Challenging Times Require a New Approach
These days, it’s so hard to be successful in manufacturing. We’re living in a time of accelerated disruption, characterized by continuous volatility and heightened uncertainty. Changing customer needs and preferences are forcing companies to adapt quickly as technology advances. This requires a deep understanding of the competitive landscape and a willingness to invest in new technologies and processes. This is made even more difficult by the fact that consumer tastes are constantly changing, and the market is always in flux.
Companies have long aimed for operational and product excellence to make their customer experience as positive as possible. Most manufacturers deliver top-of-the-line products with fine-tuned processes (otherwise they wouldn’t be there). But adding value into the traditional source-make-deliver model is next to impossible in some sectors, given the challenges in the market — suppliers not delivering on time, a shortage of containers for shipments, the cost of manufacturing, and disrupted factory networks. On top of all that, inflation is biting, distribution channels are failing, and customers may not have the money to pay for it.
Manufacturers need to deal with the immediate challenges but also not lose sight of the long term. Companies need to have their hands in the now, but keep their eyes on the future. So, the next few years will be transformational for manufacturers as they find new and more effective ways to manage their businesses.
Manufacturers Need to Move Digital to the Next Stage
IDC’s Global Future of Manufacturing Survey highlights that digital maturity does have a positive impact on profits and growth in uncertain times (see IDC’s Shaping the Future of Manufacturing InfoBrief, IDC #EUR150205923, March 2023). Survey results show that those manufacturers that consider themselves to be “digitally advanced” have been able to stabilize — and increase — their profits in the past fiscal year. Manufacturers have learned a lesson, and even latecomers to the “digital party” are now building a new technology foundation to deploy modern business applications.

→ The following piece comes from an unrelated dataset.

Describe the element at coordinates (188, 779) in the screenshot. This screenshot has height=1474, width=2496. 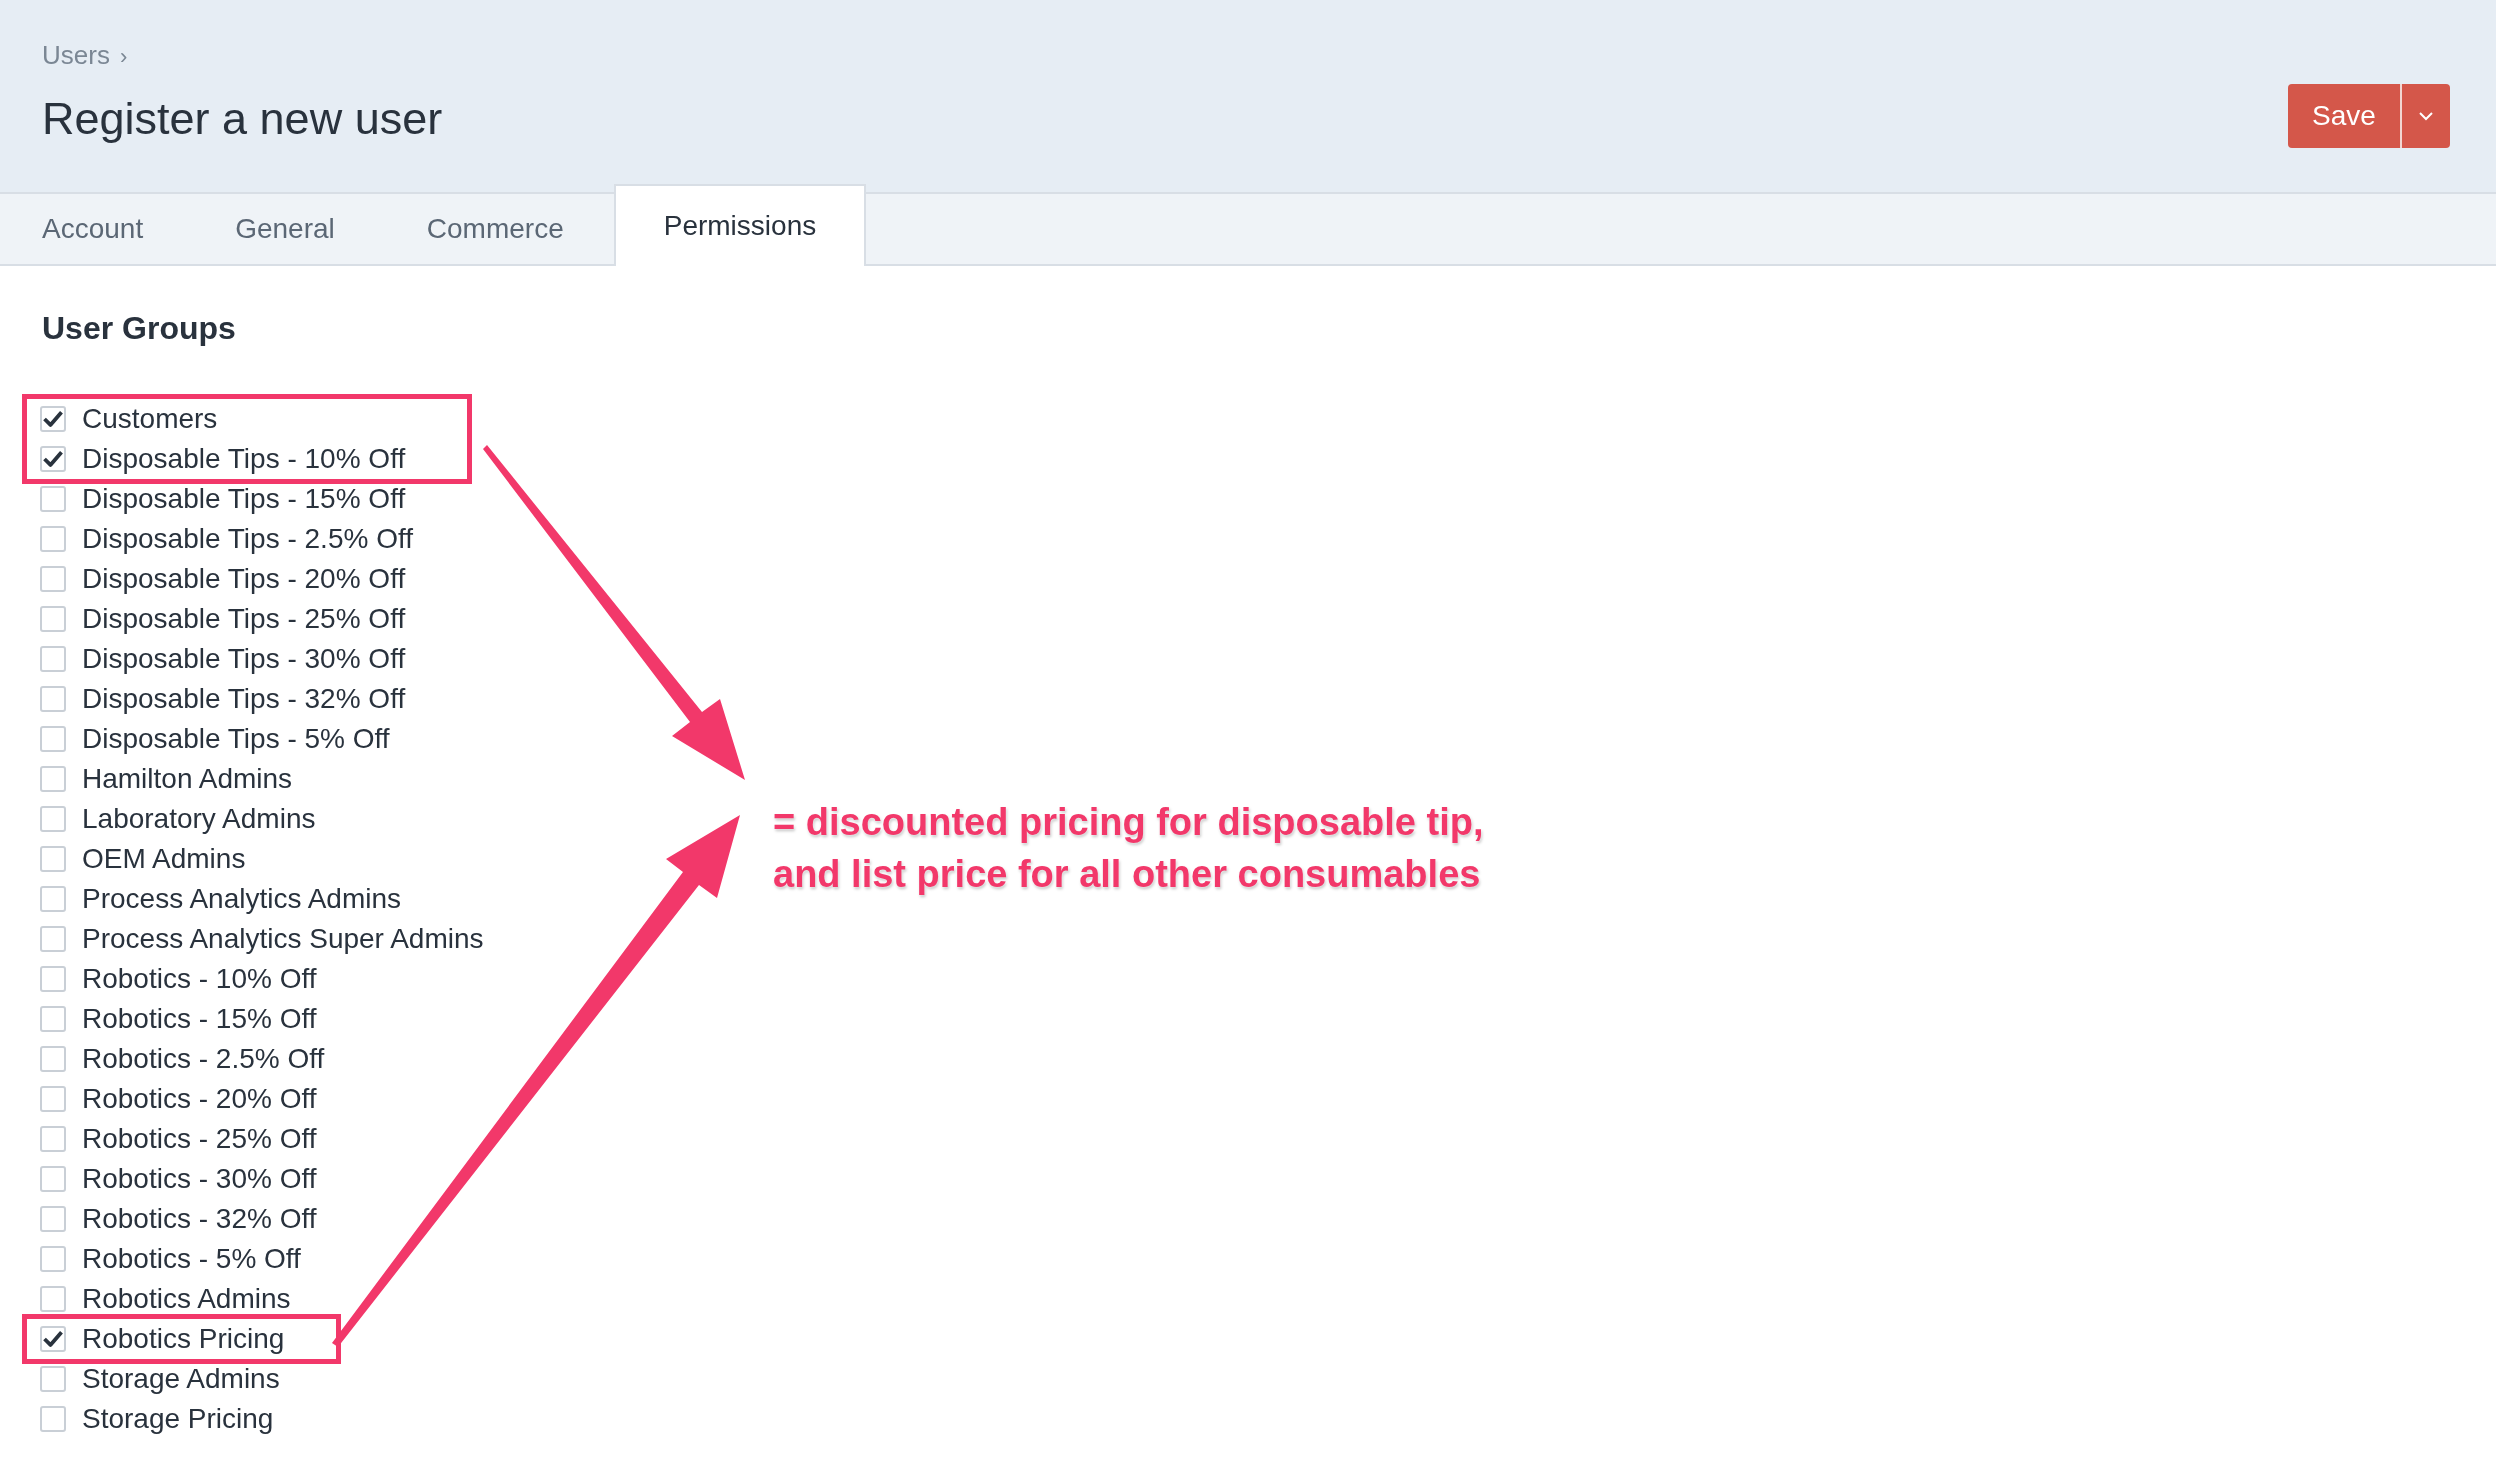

Many are investing a high percentage of their IT investments on IT innovation, with 47% of manufacturers worldwide now developing and implementing innovative IT systems based on cloud and advanced analytics.

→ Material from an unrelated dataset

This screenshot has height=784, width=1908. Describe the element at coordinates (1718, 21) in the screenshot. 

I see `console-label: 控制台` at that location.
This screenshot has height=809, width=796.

Cloud, Open Integration, and Modular Functionalities Enable IT Progress
The same research also sheds light on what manufacturers are looking for when selecting their main enterprise solutions IT provider in their transformation journey. The top 3 criteria are:
- Cloud-first strategy and road map. This is hardly a surprise. Survey results show that the more digitally advanced manufacturers are, the more they have already moved most of their enterprise software to the cloud. Because of the easier deployment journey of cloud technologies, leading manufacturers have managed to build a scalable IT foundation for long-term revenue and profit growth. Even when it comes to operational processes such as those happening within the factory walls, after having been a “taboo” inside the plant for many years, cloud is now key. Edge-to-cloud architectures are enabling zero-latency performance, while cloud-based solutions enable easier application integration, thereby supporting data sharing and better data utilization, which potentially impacts revenue and profit growth.
- Integration of state-of-the-art technologies. This is closely related to the cloud. Innovation now happens outside corporate firewalls. Cloud-based solutions help organizations to scale as they enable easier access to additional capabilities (compute power, data storage and analysis, advanced cybersecurity tools) and IT innovation, mostly around machine learning and AI. This way companies can achieve a seamless continuum of computing capabilities from the machine to the edge, to the data lake, and to the cloud without the need to manage and integrate multiple disjoined APIs.

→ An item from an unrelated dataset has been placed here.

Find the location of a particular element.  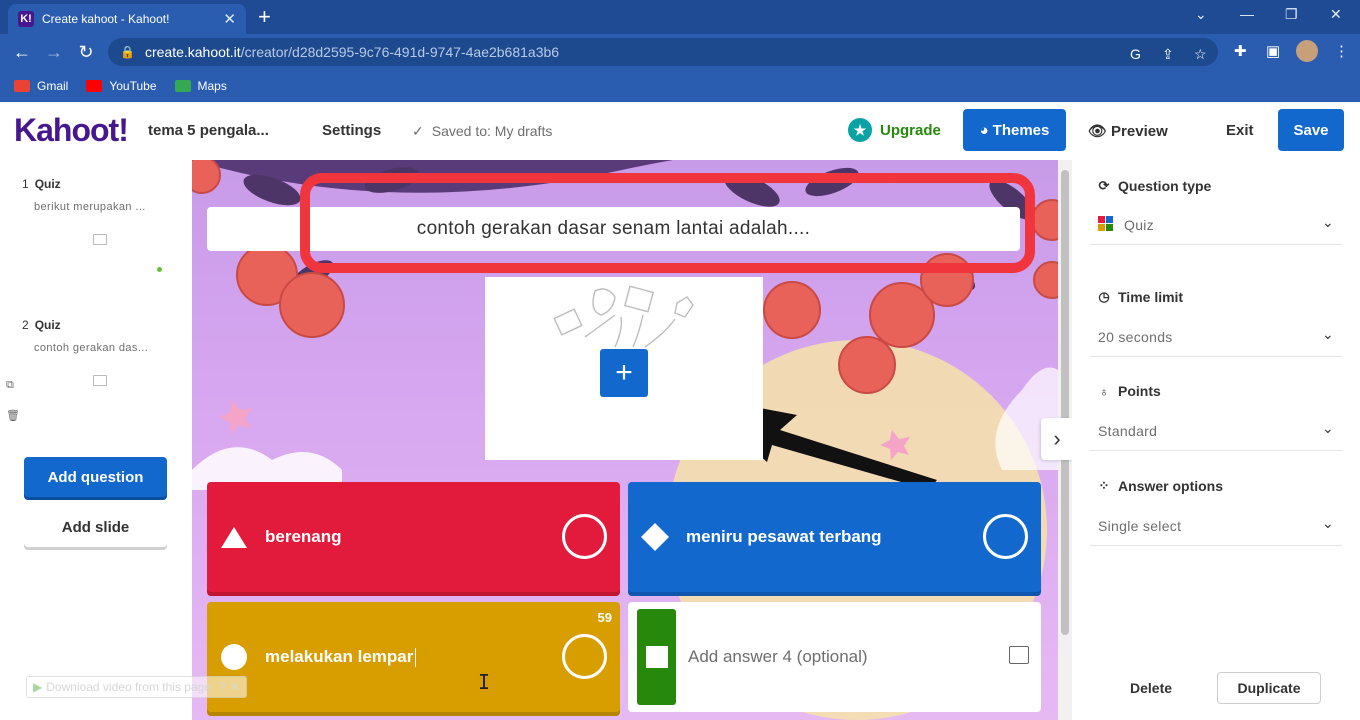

- Modular functionality, within a single enterprise solution. In the past, IT growth has often been accompanied by unnecessary complications. Over time, companies have built internally complex landscapes of business applications, often heavily customized (built around COTS best-of-breed software or sometimes even spreadsheet based), in addition to their traditional enterprise systems. But this overuse of Excel spreadsheets as a repository for data and overcomplication in IT architectures eventually creates greater challenges in delivering information effectively and at the right level across the organization. These poorly integrated business applications (such as traceability, transportation management and logistics, warehouse management, and CRM systems) tend to manage silos of information, focused as they are on their dedicated processes. In other words, they are very effective at doing what they were originally conceived and implemented to do. However, they can’t seamlessly transfer data and information to other business processes and applications. To effectively cover intra-enterprise processes, companies often need to rely on expensive and cumbersome custom applications or error-prone manual processes. This requires them to go through a simplification journey.
A last piece of advice for manufacturers: they should make sure digital is at the center of their business thinking now, but initiatives that focus on using technology only are not likely to be completely successful or scalable. It’s all about solving business challenges and developing use cases that have a business need. It’s essential therefore to think of digital as a means to solve the challenge, not an end in itself. Technology is not the end — it is the future.